▶ What needs to be done:
List every line of the data below that contains the word "size", treating uppercase and lowercase letters as different.
************
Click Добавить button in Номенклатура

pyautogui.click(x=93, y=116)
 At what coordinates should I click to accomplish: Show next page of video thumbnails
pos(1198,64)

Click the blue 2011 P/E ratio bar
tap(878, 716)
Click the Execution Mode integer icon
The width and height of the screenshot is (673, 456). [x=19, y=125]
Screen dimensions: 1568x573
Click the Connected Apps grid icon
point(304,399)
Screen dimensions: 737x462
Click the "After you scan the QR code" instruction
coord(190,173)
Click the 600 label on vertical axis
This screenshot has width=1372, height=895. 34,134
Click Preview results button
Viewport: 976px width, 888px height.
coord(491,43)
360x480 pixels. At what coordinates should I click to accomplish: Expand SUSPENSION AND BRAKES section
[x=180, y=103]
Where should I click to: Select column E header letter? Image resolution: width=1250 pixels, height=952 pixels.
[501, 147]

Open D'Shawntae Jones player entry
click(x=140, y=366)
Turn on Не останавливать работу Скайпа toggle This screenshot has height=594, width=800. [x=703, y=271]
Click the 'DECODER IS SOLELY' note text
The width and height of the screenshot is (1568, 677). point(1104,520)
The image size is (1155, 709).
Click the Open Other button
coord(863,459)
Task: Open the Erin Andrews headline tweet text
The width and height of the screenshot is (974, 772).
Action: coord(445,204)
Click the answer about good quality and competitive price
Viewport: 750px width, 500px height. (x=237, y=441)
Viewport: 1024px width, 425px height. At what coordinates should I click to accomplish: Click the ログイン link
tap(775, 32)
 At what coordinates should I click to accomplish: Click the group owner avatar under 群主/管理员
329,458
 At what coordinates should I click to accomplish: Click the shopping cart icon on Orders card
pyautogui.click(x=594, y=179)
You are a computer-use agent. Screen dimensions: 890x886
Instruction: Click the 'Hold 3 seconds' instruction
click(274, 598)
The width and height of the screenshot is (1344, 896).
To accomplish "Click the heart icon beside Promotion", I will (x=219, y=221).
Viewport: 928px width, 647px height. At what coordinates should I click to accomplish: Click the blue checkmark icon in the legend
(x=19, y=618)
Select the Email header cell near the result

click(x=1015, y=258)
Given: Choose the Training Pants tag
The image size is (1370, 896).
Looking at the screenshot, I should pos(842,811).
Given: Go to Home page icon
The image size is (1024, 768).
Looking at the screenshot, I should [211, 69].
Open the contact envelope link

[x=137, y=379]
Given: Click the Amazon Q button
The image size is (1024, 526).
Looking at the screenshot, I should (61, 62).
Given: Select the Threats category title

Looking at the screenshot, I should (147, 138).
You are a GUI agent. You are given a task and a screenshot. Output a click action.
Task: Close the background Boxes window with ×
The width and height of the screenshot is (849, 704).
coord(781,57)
************
▶ Answer to the task:
The image size is (1155, 709).
The image size is (1370, 896).
The image size is (1024, 768).
The image size is (1024, 526).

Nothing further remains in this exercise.